*ASSIGNED TASK*. In the records below, find the line with "[Search] (154, 1709)" and the line with "[Link to instagram] (63, 2263)"; return exactly those lines and every line between them.

*DATA TO EXAMINE*.
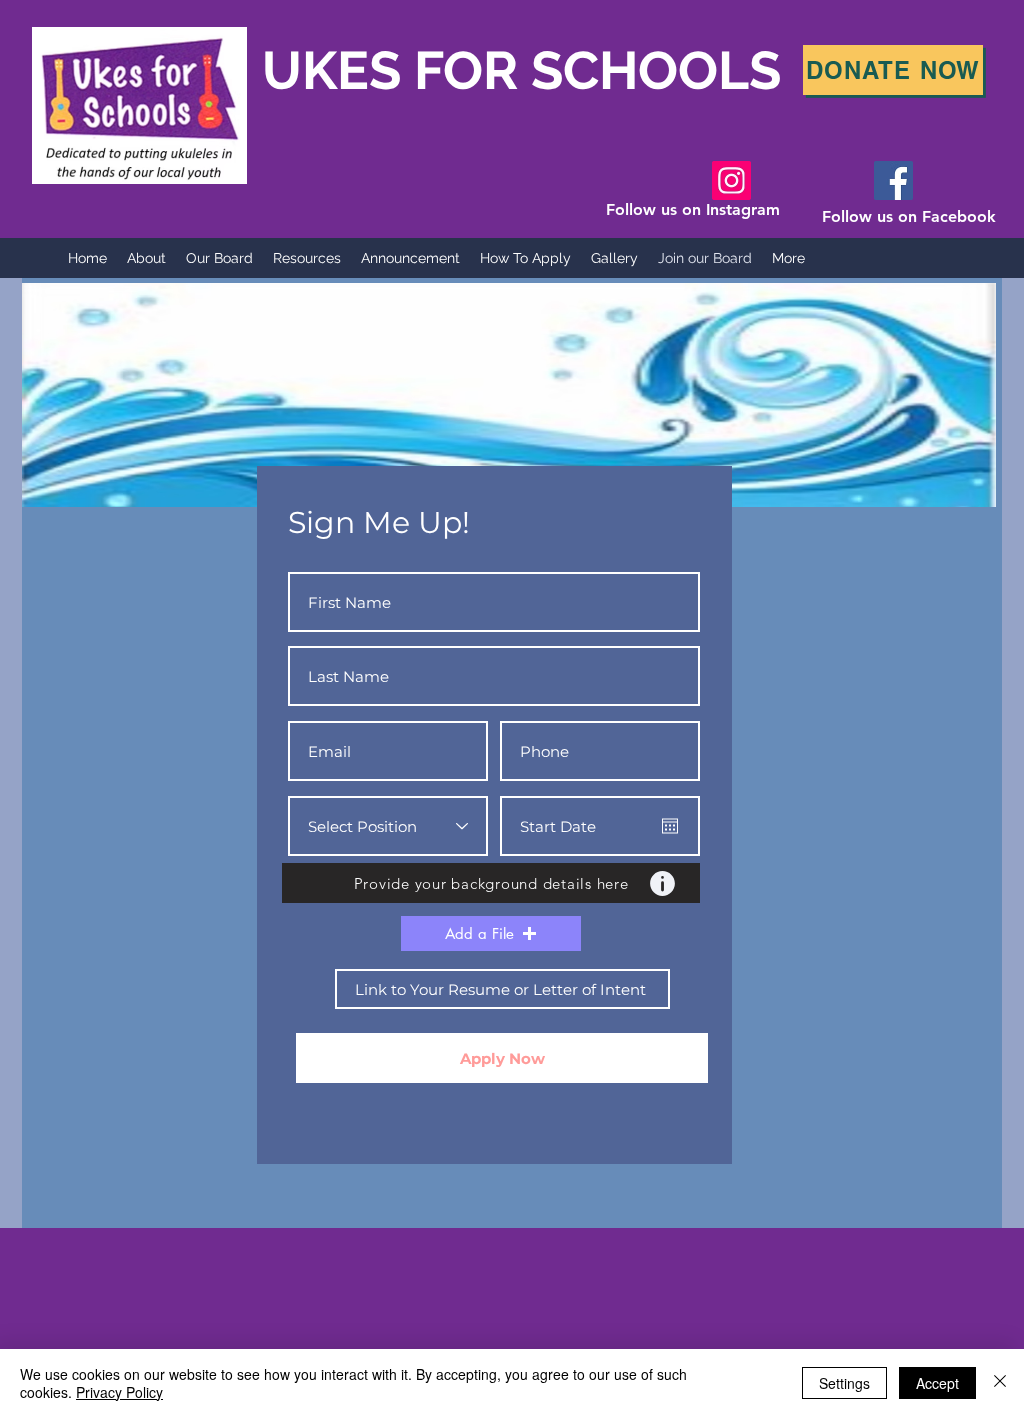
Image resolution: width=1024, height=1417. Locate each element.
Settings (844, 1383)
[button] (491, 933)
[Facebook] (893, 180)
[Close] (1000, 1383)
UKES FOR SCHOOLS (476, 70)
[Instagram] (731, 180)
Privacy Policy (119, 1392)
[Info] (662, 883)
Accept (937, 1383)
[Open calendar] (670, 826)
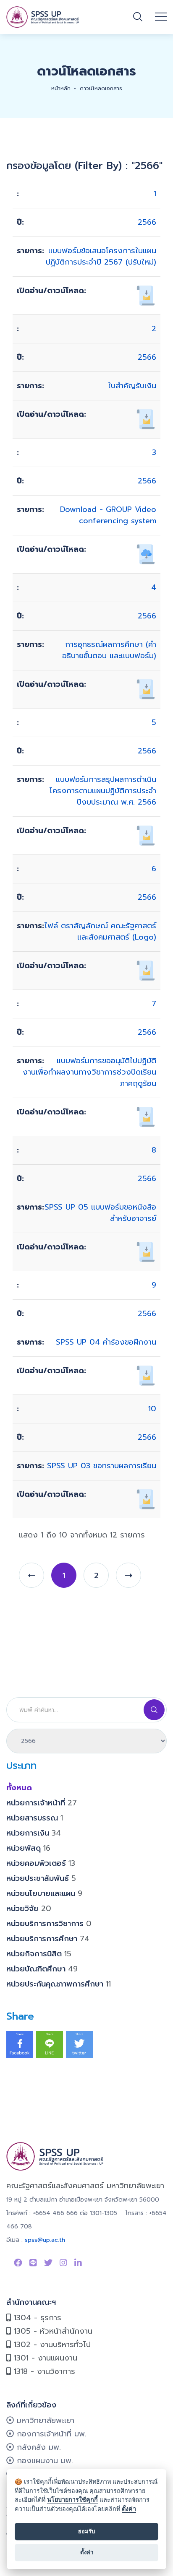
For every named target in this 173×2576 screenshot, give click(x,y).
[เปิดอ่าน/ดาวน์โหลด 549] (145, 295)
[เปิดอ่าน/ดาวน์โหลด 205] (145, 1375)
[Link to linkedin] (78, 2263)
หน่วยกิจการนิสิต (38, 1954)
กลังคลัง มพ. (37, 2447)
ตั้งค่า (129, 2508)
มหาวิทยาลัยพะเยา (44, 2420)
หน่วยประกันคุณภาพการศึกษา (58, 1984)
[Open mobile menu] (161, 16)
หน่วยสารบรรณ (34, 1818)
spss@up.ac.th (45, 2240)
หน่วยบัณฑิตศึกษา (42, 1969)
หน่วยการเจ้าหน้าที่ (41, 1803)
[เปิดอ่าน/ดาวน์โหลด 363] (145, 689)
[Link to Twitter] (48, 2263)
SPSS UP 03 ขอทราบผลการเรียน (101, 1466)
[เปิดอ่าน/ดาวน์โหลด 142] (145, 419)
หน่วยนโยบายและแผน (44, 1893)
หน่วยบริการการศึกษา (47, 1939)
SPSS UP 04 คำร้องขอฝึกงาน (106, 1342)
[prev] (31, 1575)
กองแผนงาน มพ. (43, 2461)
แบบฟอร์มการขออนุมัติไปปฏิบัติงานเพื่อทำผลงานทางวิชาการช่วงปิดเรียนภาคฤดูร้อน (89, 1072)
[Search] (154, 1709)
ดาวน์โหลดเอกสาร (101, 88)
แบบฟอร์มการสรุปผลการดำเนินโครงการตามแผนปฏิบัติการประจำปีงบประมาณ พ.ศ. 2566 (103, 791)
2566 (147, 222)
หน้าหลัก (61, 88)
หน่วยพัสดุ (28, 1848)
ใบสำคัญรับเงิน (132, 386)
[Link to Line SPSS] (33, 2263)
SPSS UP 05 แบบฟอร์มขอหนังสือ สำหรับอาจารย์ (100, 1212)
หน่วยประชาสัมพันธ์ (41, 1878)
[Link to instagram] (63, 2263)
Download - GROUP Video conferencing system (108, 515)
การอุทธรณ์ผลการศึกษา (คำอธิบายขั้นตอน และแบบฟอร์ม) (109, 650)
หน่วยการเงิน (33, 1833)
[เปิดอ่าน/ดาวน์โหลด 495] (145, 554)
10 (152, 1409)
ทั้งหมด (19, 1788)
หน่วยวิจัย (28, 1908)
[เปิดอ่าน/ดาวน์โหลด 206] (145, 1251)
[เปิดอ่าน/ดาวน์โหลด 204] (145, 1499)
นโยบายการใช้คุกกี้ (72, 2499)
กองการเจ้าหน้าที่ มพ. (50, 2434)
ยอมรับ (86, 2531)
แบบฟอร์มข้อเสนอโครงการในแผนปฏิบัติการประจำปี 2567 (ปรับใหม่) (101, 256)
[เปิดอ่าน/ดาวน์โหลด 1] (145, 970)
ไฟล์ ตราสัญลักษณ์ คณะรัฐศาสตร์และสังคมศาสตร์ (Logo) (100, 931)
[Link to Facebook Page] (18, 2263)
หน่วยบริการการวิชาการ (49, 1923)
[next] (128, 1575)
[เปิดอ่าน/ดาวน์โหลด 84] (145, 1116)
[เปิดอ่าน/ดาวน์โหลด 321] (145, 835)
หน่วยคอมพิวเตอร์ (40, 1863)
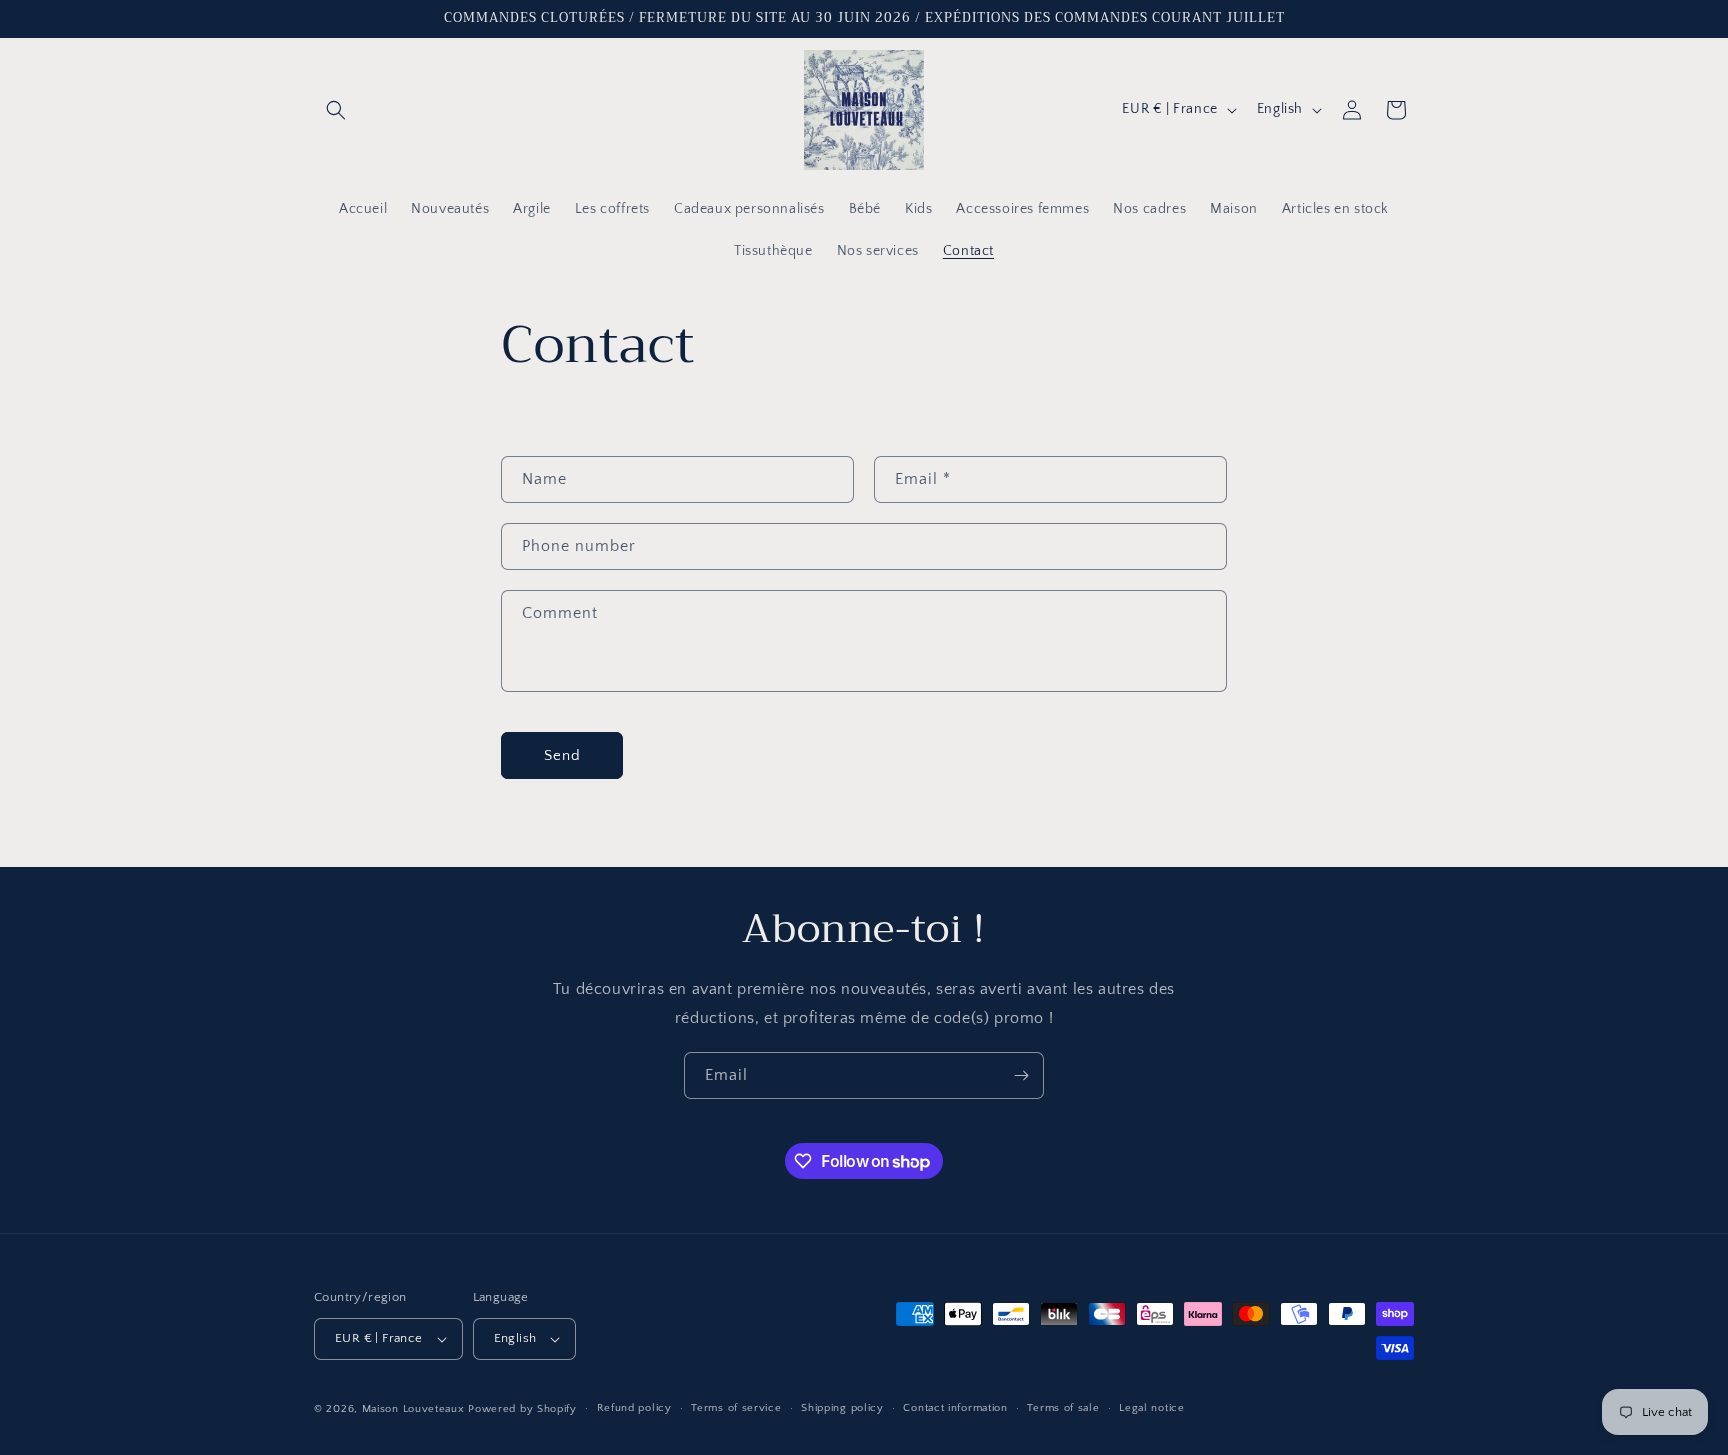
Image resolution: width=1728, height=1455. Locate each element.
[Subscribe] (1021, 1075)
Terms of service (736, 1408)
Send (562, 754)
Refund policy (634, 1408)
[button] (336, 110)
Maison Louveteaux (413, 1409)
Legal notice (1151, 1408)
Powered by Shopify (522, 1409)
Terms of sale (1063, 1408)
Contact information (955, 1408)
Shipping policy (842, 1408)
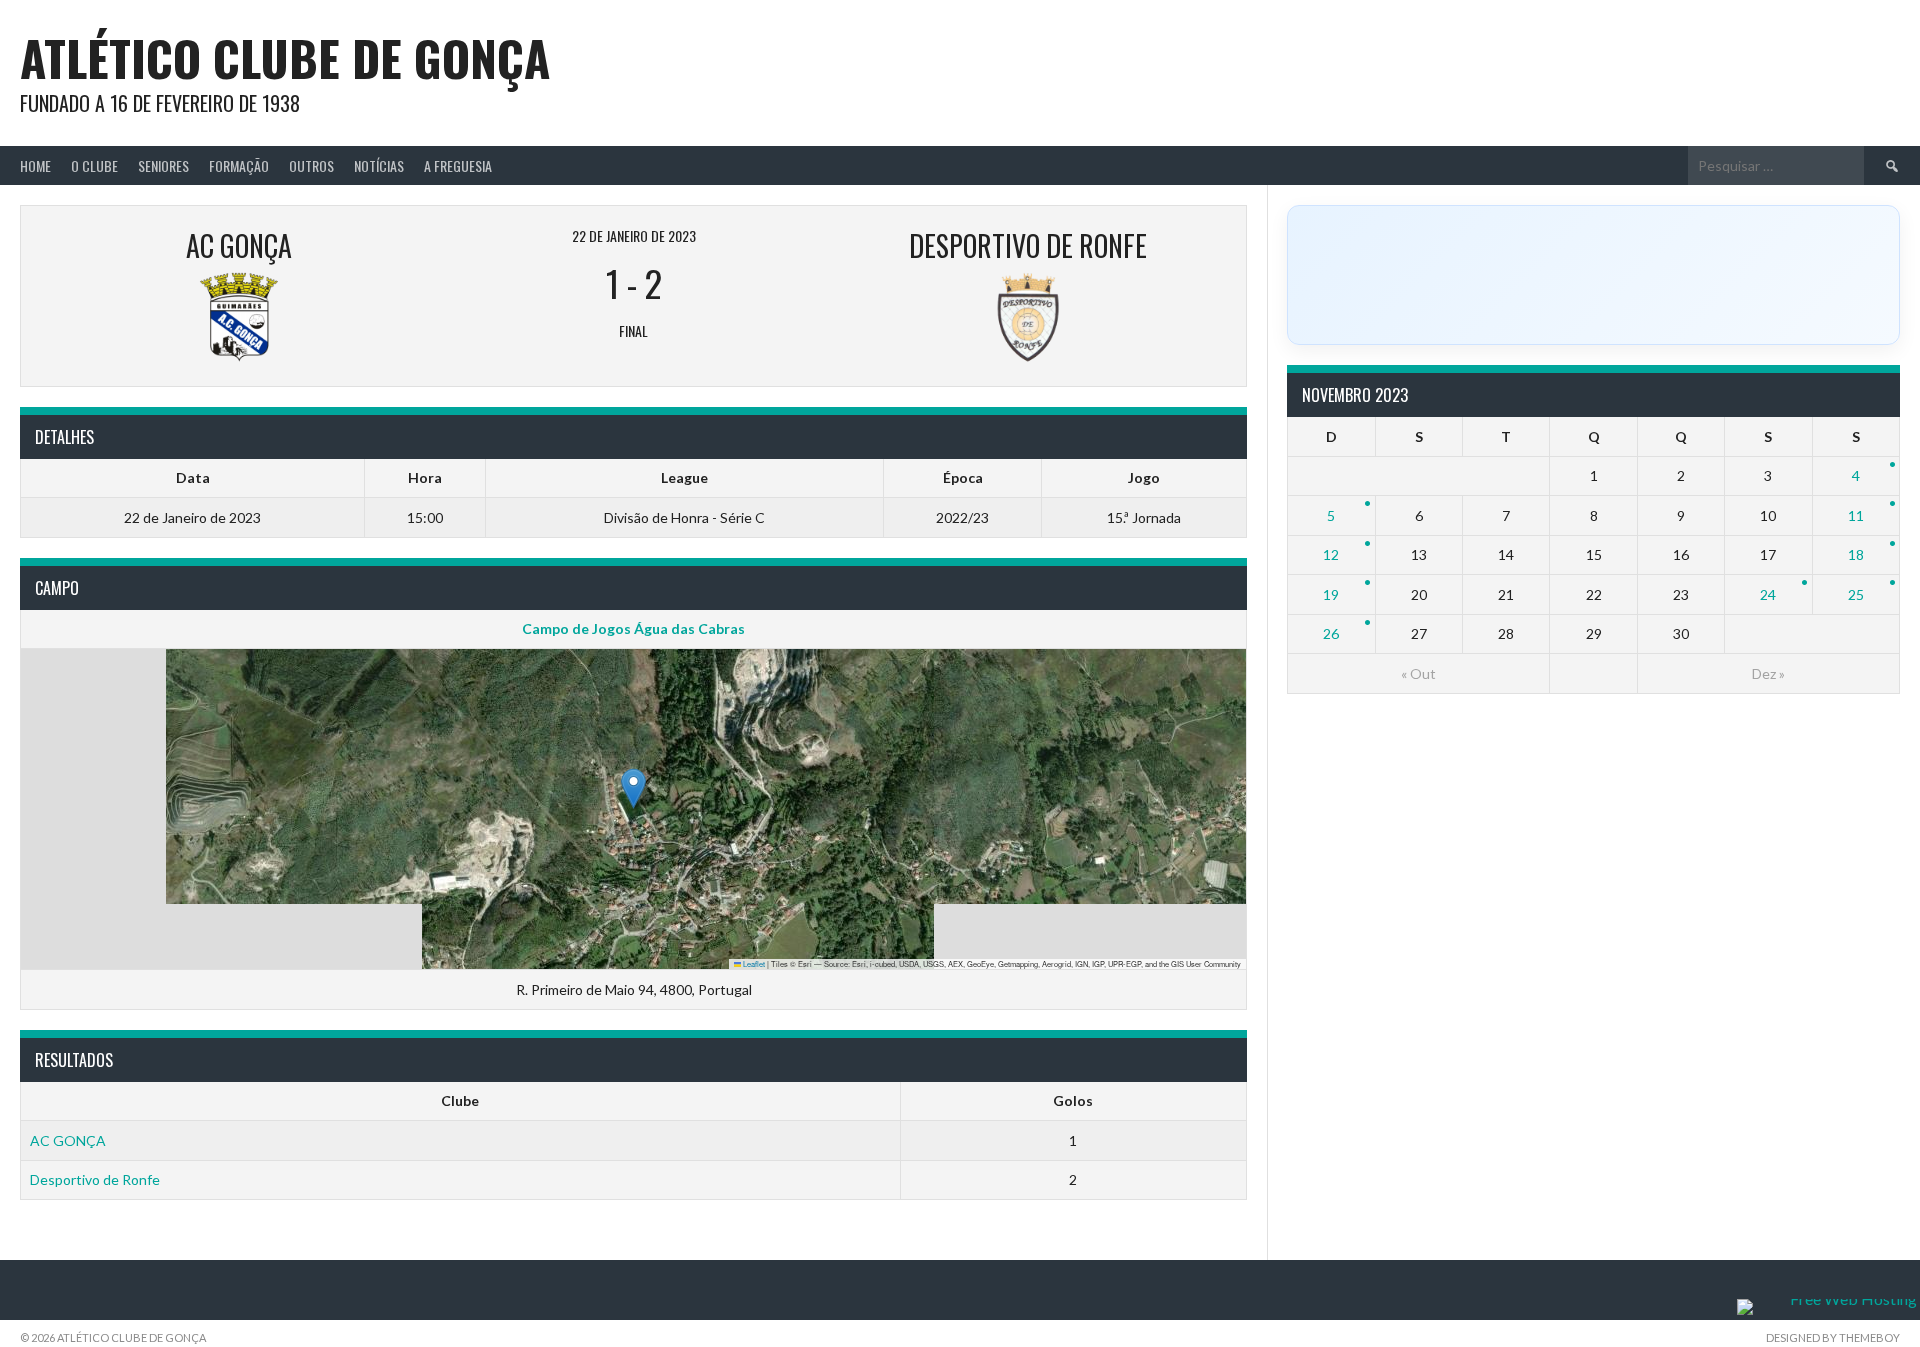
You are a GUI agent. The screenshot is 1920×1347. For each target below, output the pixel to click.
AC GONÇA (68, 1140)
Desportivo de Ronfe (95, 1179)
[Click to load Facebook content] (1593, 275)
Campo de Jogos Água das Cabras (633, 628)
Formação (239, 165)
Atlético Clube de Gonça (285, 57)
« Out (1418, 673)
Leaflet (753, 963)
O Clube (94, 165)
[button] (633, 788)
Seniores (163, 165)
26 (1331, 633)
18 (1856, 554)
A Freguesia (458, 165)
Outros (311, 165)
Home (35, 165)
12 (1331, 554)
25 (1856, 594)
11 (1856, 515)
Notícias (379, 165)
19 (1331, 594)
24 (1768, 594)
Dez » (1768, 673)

*TASK RESULT*.
[Search] (154, 1709)
ดาวน์โหลดเอกสาร (101, 88)
แบบฟอร์มการสรุปผลการดำเนินโครงการตามแผนปฏิบัติการประจำปีงบประมาณ พ.ศ. 2566 (103, 791)
2566 (147, 222)
หน้าหลัก (61, 88)
หน่วยพัสดุ (28, 1848)
ใบสำคัญรับเงิน (132, 386)
[Link to Line SPSS] (33, 2263)
SPSS UP 05 แบบฟอร์มขอหนังสือ สำหรับอาจารย์ (100, 1212)
หน่วยประชาสัมพันธ์ (41, 1878)
[Link to instagram] (63, 2263)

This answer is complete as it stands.